Findings from a new meta-analysis demonstrate that artificial intelligence (AI) can enhance computed tomography angiography (CTA) detection of coronary artery stenosis and calcified plaque in comparison to radiologist assessment.
For the meta-analysis, recently published in Academic Radiology, researchers reviewed data from 17 studies (5,560 total patients) to compare the use of AI and radiologist interpretation of CTA for detecting calcified plaque and coronary artery stenosis > 50 percent.
Artificial intelligence software offered a 96 percent area under the receiver operating characteristic curve (AUC), 92 percent sensitivity and 87 percent specificity for detecting coronary artery stenosis > 50 percent on CTA, according to the meta-analysis authors. In contrast, the authors found that radiologist assessment of CTA images resulted in a 91 percent AUC, 85 percent sensitivity and 84 percent specificity.
When assessing AI for patients with > 70 percent coronary artery stenosis, the researchers noted a 98 percent AUC, 88 percent sensitivity and 96 percent specificity. For the detection of calcified plaques on CTA, AI offered a 98 percent AUC, 93 percent sensitivity and 94 percent specificity, according to the meta-analysis authors.
“Our results indicated that CTA-based AI demonstrates high diagnostic performance in detecting coronary artery stenosis of ≥50% and ≥70%, as well as calcified plaques. The findings consistently show that this advanced technology has comparable or potentially superior performance to radiologists in accurately identifying ≥50% coronary artery stenosis,” wrote lead meta-analysis author Ming Du, M.D., who is affiliated with the Department of Cardiology at the Liaoning Provincial People’s Hospital and Dalian Medical University in Liaoning, China, and colleagues.
Three Key Takeaways
1. AI offers superior diagnostic accuracy for coronary artery stenosis detection. CTA-based AI demonstrated a higher AUC (96 percent vs. 91 percent), sensitivity (92 percent vs. 85 percent), and specificity (87 percent vs. 84 percent) compared to radiologists for detecting ≥50% coronary artery stenosis.
2. Strong performance in detecting severe stenosis and calcified plaque. AI maintained excellent performance for detecting ≥70% stenosis (AUC 98 percent) and calcified plaque detection (AUC 98 percent).
3. Consistency across diverse study conditions. The AI tools showed uniform diagnostic performance across various study designs, AI methods, and patient populations, supporting their potential for broad clinical implementation.
The meta-analysis authors also noted no significant differences with AI interpretation of CTA across studies with varying AI methodologies, study designs and patient populations.

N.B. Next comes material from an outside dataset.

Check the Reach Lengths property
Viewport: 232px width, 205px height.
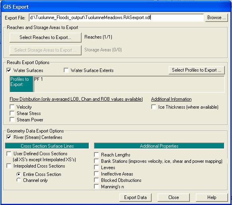tap(96, 155)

“The uniform performance across regions suggests that the AI systems maintain their efficacy despite potential differences in patient demographics and clinical practices. These findings further validate the widespread clinical applicability of AI in detecting coronary artery stenosis and calcified plaques, highlighting its potential for broad implementation in diverse clinical settings,” added Du and colleagues.
(Editor’s note: For related content, see “FDA Clears AI-Powered 3D CTA Reconstructions for Head and Neck Imaging,” “Can Multimodality AI Enhance CT Detection of Medium Vessel Occlusions?” and “Can Deep Learning Provide a CT-Less Alternative for Attenuation Compensation with SPECT MPI?”)
In regard to limitations with the meta-analysis, the authors acknowledged substantial variability with the imaging protocols and technologies in the reviewed studies, and the exclusion of non-English studies. The meta-analysis authors also noted possible overestimation of the pooled AUC values stemming from the combination of patient-based and image-based analyses.